Tax-Advantaged Savings Accounts

Employers are increasingly looking to consumer-driven health plans to help soften the blow of continually rising health care costs. Some plans allow employees to use these accounts to pay for medical expenses that are not covered by insurance, while employers use others to provide employees with a fixed dollar amount with which they can purchase health care services or a health insurance policy on the open market.

Introducing consumerism into your health plan requires an evaluation of the benefits and disadvantages of HSAs, FSAs and HRAs. No one solution is right for every employer. In light of the complexities of choosing the right consumer-driven health plan, many employers continue to take a wait-and-see approach.

If your organization is considering implementing a consumer-driven health plan, contact your Compass Consulting Group representative to help you decide which plan is best for you.


Types of savings accounts include:

Health Saving Accounts (HSA)
A health savings account (HSA) is a savings account that is paired with a high-deductible health plan (HDHP). An HSA may be established by an individual, including the self-employed or may be employer sponsored.

To qualify for an HSA an individual:

  • Must be covered by a high-deductible health plan,
  • Does not have other health insurance coverage (with some exceptions)
  • Is not claimed as a dependent on another person’s tax return

The employer and employee can contribute to the HSA in the same year, subject to annual limits. The high-deductible health plan is designed to protect the individual against catastrophic loss, and also allows the individual to rollover unspent funds in the HSA from year to year.

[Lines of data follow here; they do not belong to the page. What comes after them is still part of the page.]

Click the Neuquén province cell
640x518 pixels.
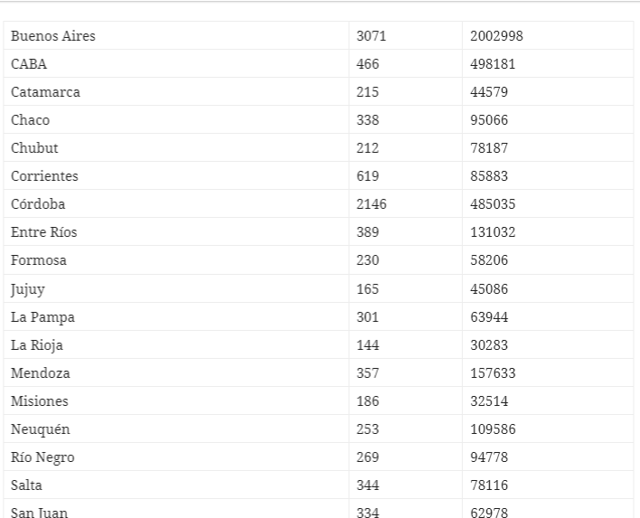point(41,429)
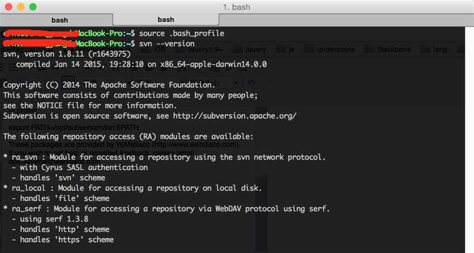Click the "handles 'https' scheme" line
This screenshot has height=253, width=474.
(63, 240)
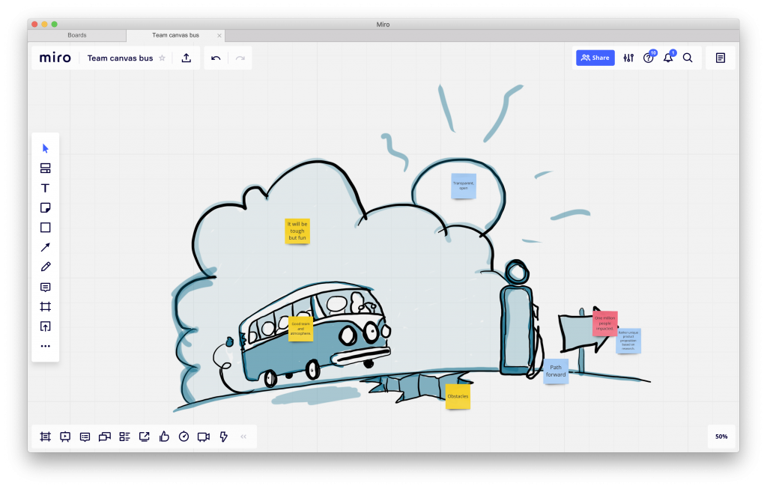
Task: Switch to the Boards tab
Action: coord(76,35)
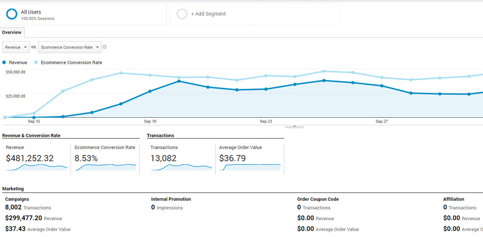Collapse the chart using the arrow handle

(x=295, y=126)
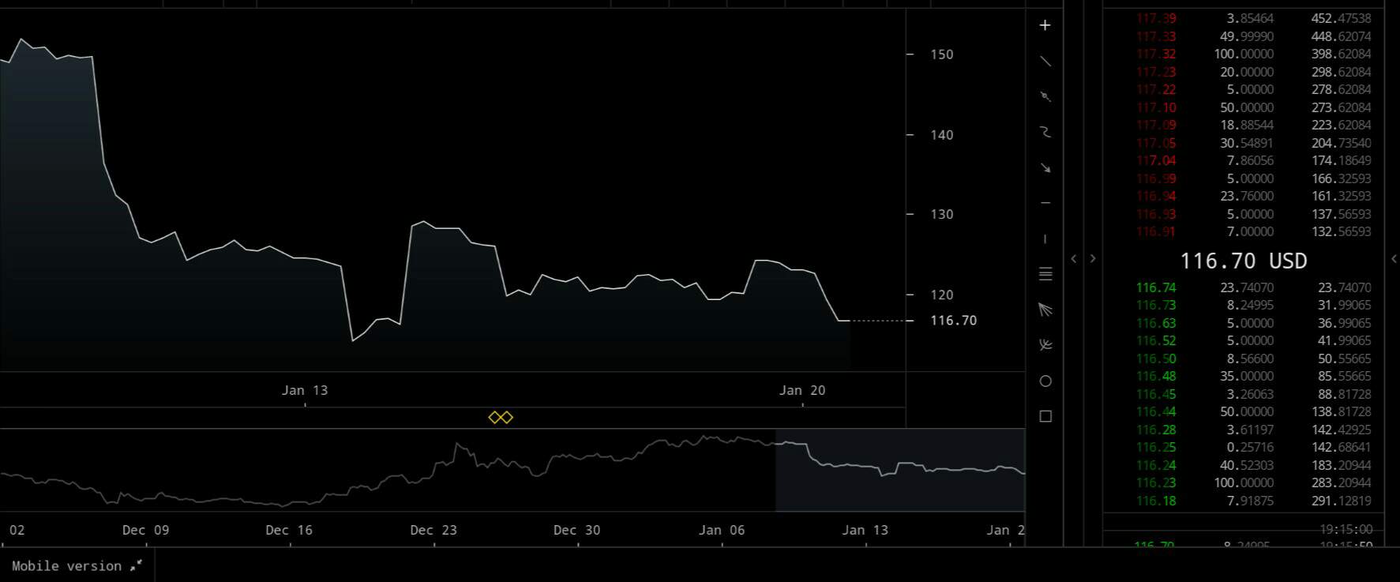Select the fan lines drawing tool
This screenshot has height=582, width=1400.
click(x=1045, y=310)
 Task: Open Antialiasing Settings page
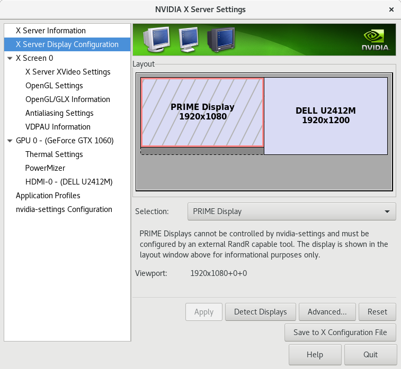(59, 113)
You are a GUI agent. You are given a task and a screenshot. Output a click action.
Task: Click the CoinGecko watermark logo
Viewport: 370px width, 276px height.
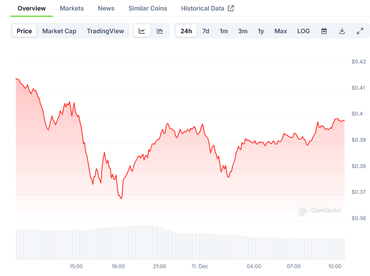point(303,211)
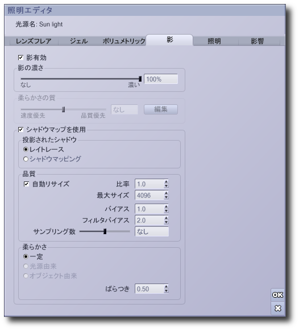This screenshot has width=299, height=330.
Task: Switch to the レンズフレア tab
Action: point(34,41)
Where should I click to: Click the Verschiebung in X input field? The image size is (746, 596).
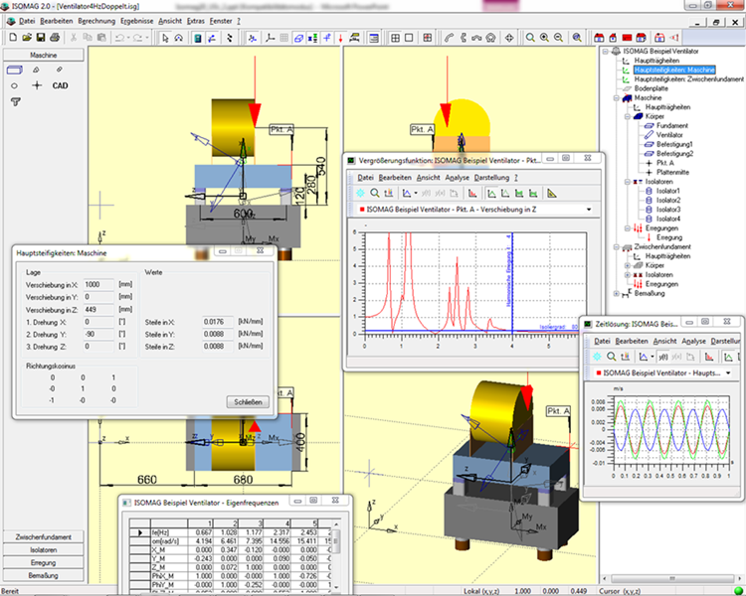98,283
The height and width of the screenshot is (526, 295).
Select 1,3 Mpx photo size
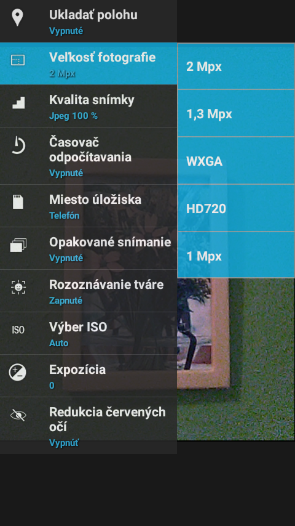click(x=237, y=113)

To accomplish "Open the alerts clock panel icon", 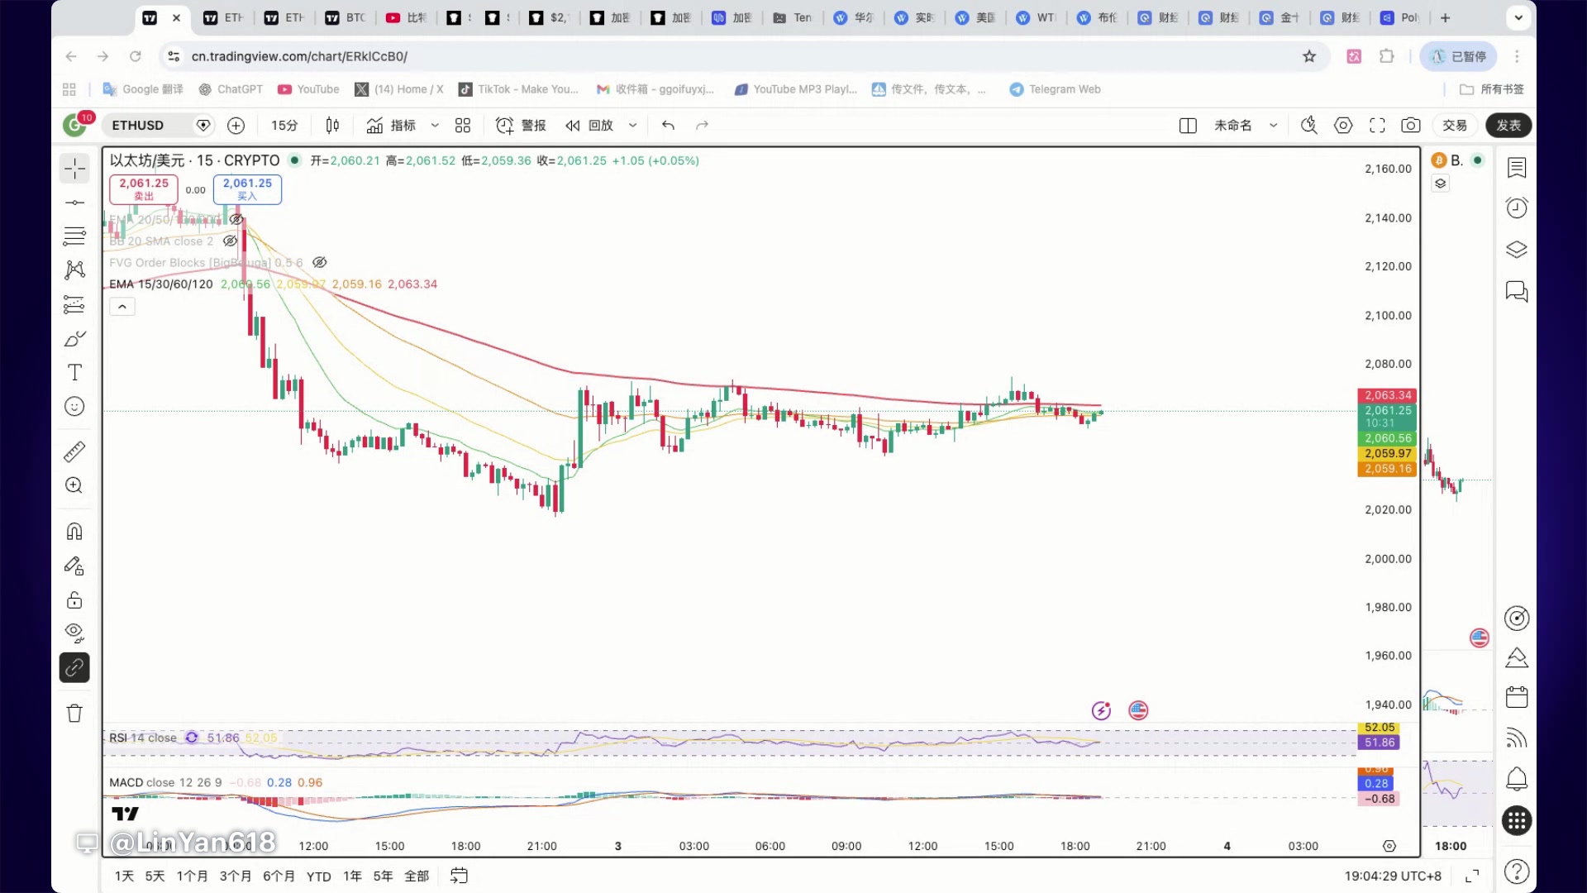I will [1516, 208].
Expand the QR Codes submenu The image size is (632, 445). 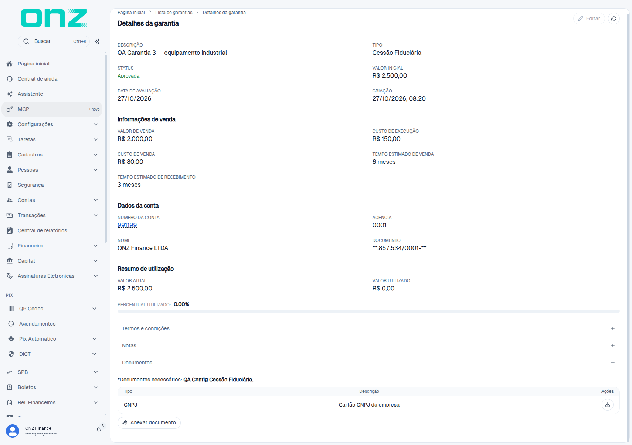point(52,309)
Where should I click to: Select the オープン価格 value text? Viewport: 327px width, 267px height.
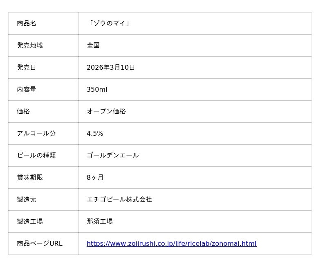coord(106,111)
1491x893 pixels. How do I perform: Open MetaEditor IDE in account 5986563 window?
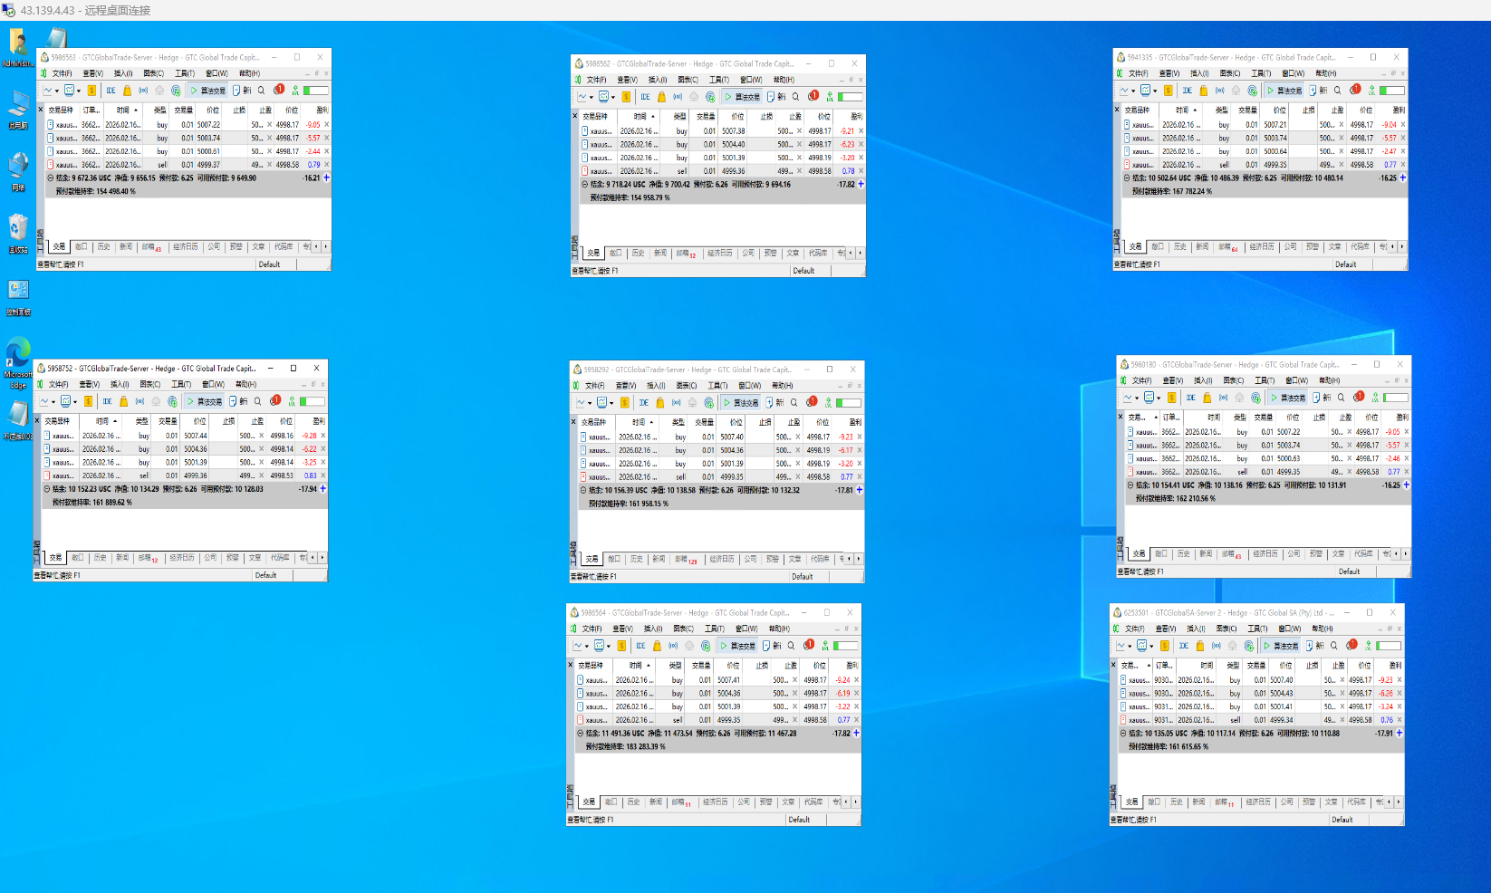111,91
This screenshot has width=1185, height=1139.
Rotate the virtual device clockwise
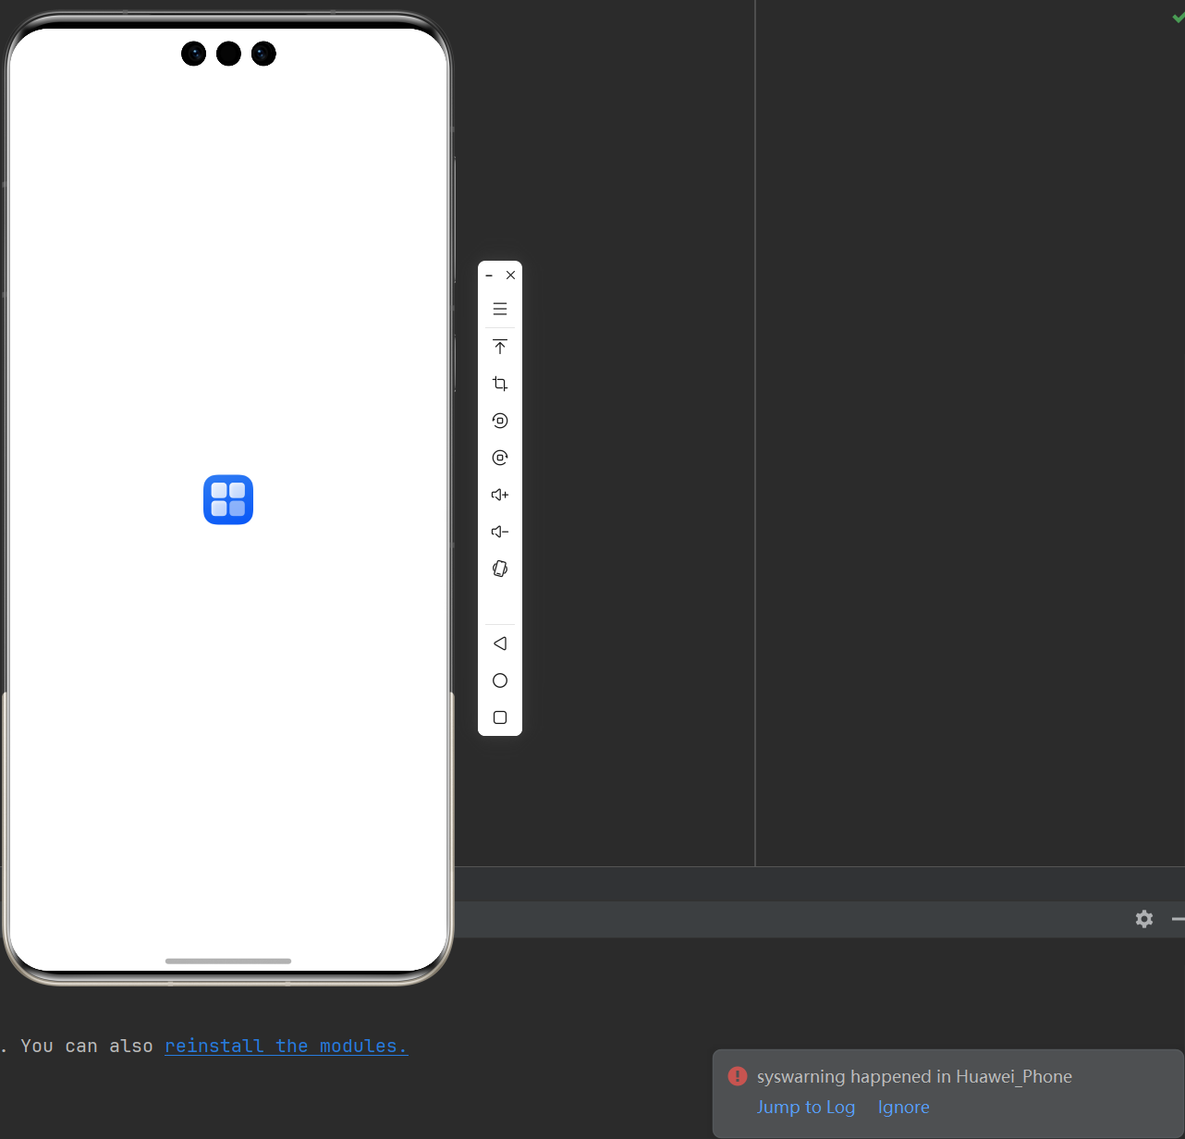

Since the HSA is a tax-exempt trust owned by the individual, the employee takes the account with them upon termination or retirement.

Among the advantages of an HSA:

  • Pre-tax contributions reduce the employee’s taxable income
  • The employee chooses where to invest contributions
  • Earnings grow tax-free
  • Withdrawals for qualified medical expenses are tax-free
  • Taxable withdrawals for other expenses can be made with no penalties
  • Funds are portable and can accompany the employee to a new job
  • HSAs are not affected by a change in medical coverage or marital status

Flexible Spending Accounts
FSAs provide a means for employees to considerably reduce their income tax liability through salary reduction. Employees can contribute a portion of their own salary to an account designated to pay for health care expenses. These pretax contributions are exempt from income and payroll taxes.  Employees are required to elect a specific amount of salary deduction at the beginning of the year, and then must use every dollar in the account by the end of that year.

In 2005, the IRS announced that cafeteria plans could be amended to allow participants to access unused amounts remaining in an FSA at the end of the plan year to pay for expenses incurred during a grace period of up to two and a half months after the end of the plan year.

Health Reimbursement Accounts
A health reimbursement account (HRA) is a plan that allows employees to use employer contributions for medical expenses or to pay health insurance premiums.  Like an HSA, an HRA is usually implemented in conjunction with a high-deductible health plan. However, the employee does not own the account.

Unlike FSAs, unused HRA balances may accumulate from year to year, thus providing a personal stake for the consumer in the financial outcome of his or her health care spending decisions.